(Dataset entries)

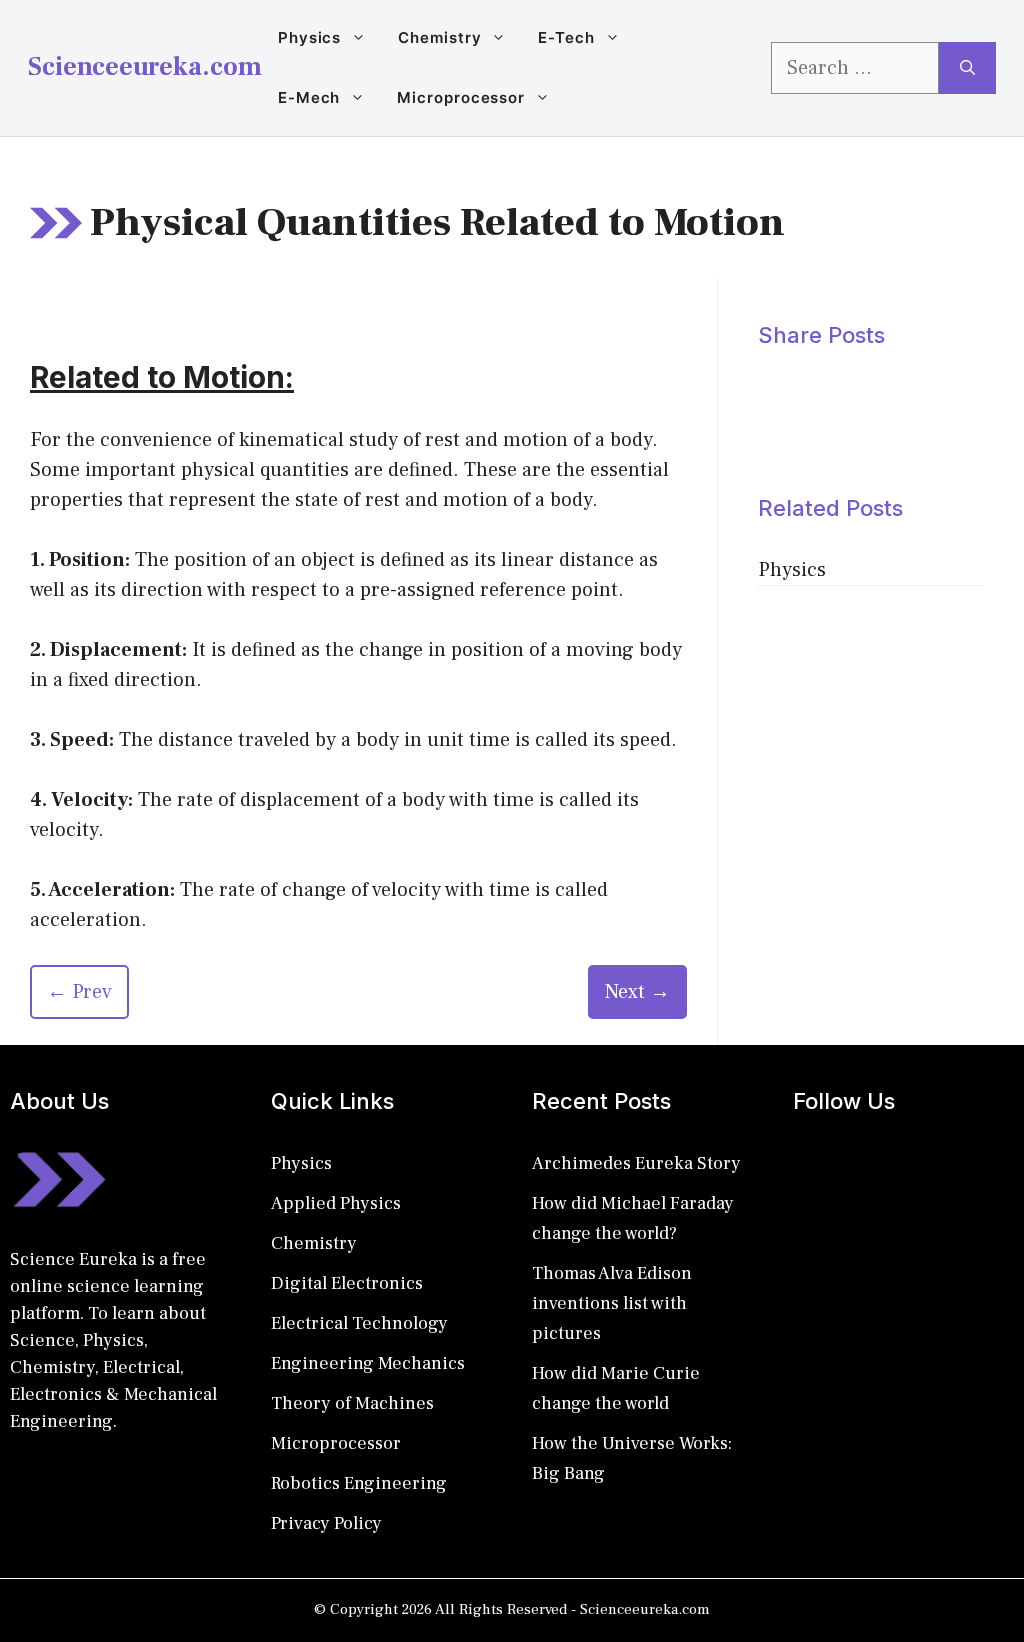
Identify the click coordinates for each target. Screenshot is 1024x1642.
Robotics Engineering (359, 1483)
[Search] (967, 68)
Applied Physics (336, 1203)
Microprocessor (461, 97)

Assigned task: Exactly reproduce the lines from the one containing "Robotics Engineering (359, 1483)" through the end of the records, and only those lines.

Solved problem:
Robotics Engineering (359, 1483)
[Search] (967, 68)
Applied Physics (336, 1203)
Microprocessor (461, 97)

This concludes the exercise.